# How Much is My Computer Worth?



## applelove7 (Aug 28, 2008)

Hi,

I am trying to sell my computer but I don't know around how much it's worth. Can someone help me?

Model Name: Power Mac G4
Model Identifier: PowerMac3,6
Processor Name: PowerPC G4 (2.1)
Processor Speed: 867 MHz
Number Of CPUs: 2
L2 Cache (per CPU): 256 KB
L3 Cache (per CPU): 1 MB
Memory: 1 GB
Bus Speed: 133 MHz
Boot ROM Version: 4.4.8f2

CD/DVD Burner
160GB Hard Drive


----------



## pelokwin (Apr 2, 2008)

Welcome Applelove7
I bought a iBook G4(my specs are in bold)

_Model Name: Power Mac G4 
Model Identifier: PowerMac3,6 * powerbook 6,5*
Processor Name: PowerPC G4 (2.1) *same*
Processor Speed: 867 MHz *1.33GHz*
Number Of CPUs: 2 * 1*
L2 Cache (per CPU): 256 KB * 512*
L3 Cache (per CPU): 1 MB * N/A*
Memory: 1 GB *768*
Bus Speed: 133 MHz *same*
Boot ROM Version: 4.4.8f2 *4.8.7f1*

CD/DVD Burner * same*
160GB Hard Drive _ *40GB*

It came with airport installed, micro.office04,Mac OS X 10.4.11
The battery life was about 3hrs
I paid $768.00 on eBay with no bids(buy it now opp.)
So I guess it depends on _where_ you sell it and if you are going to sell any extra software with it.
I hope this helps


----------



## applelove7 (Aug 28, 2008)

Hi Pelokin,

How long ago did you purchase your lappy? Also, would you put a price on it?

Thanks!!!
AppleLove7


----------



## VegasACF (May 27, 2005)

Not trying to be a jerk, but it is worth precisely what someone will pay you for it. Depends on how you market it, and to whom. There is no _real_ answer to your question.

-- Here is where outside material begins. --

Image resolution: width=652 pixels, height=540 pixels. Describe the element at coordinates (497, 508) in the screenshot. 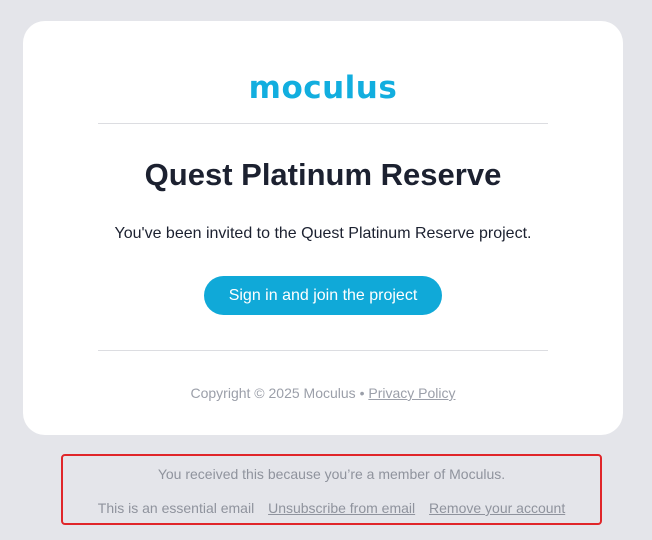

I see `remove-account-link: Remove your account` at that location.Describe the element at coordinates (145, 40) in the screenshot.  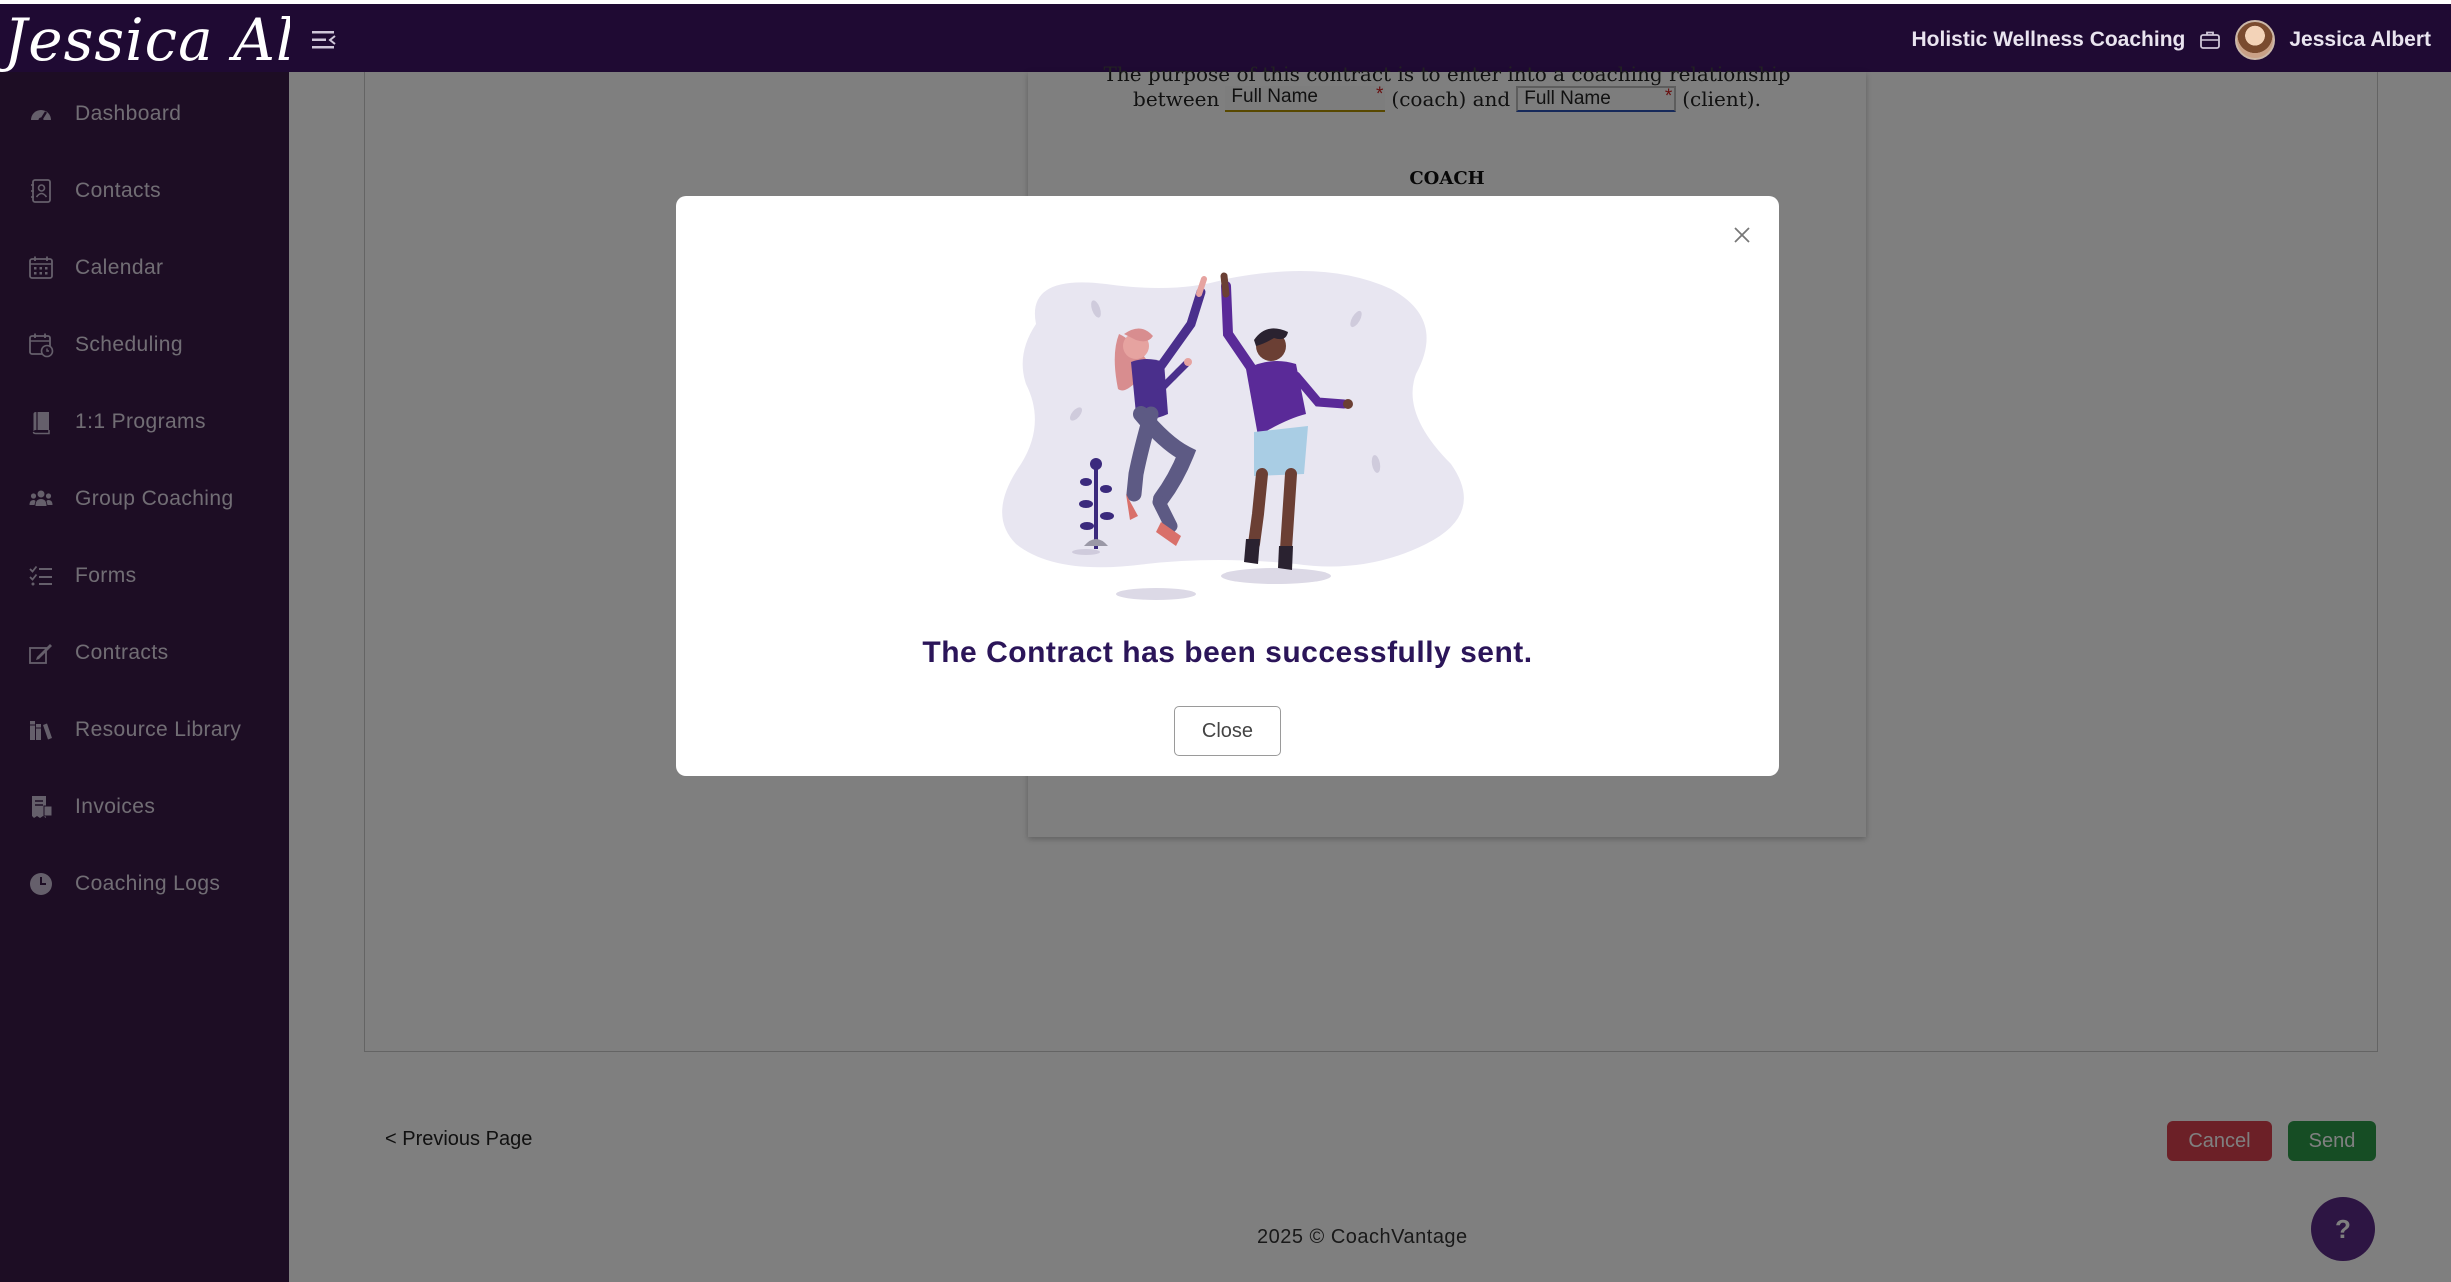
I see `brand-logo: Jessica Albert` at that location.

If your computer is capable of booting natively into Mac OS 9 it may be worth more to someone who needs that capability than to someone who doesn't need that capability.

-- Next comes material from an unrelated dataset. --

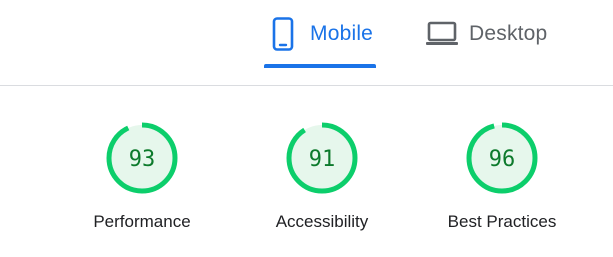 The image size is (613, 257). Describe the element at coordinates (342, 34) in the screenshot. I see `tab-mobile-label: Mobile` at that location.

Sorry to be of little help, but it's the truth.


----------



## namenotfound (Apr 30, 2005)

My friend bought a mac with similar specs to the one you're selling, on ebay about 7-8 months ago for $75.

I guess the guy selling it didn't really care about the money as much as just getting rid of his old comp.


----------



## pelokwin (Apr 2, 2008)

Good day Applelove7,
I bought it about 1 year ago. As for a price I have no idea. Are you going to sell on eBay?


----------



## Remag1234 (Aug 25, 2008)

Applelove, your computer is not worth much. I have a 2002 Quicksilver 1.5Gigs Ram, 120GB New HardDrive with 3 USB cards. I'm keeping it because it's worth more as a backup if my new Macbook needs to be returned for repair [not likely, but it does happen]. What is $75-100 buy, not much and I don't want to be without a computer for 1 hour.


----------



## Yankee Rose (Jul 14, 1999)

applelove7:

I reference EveryMac.com when I want to find out a ballpark current retail price on a used Mac.

Here's a link to specific information on your system.

Hope that helps.


----------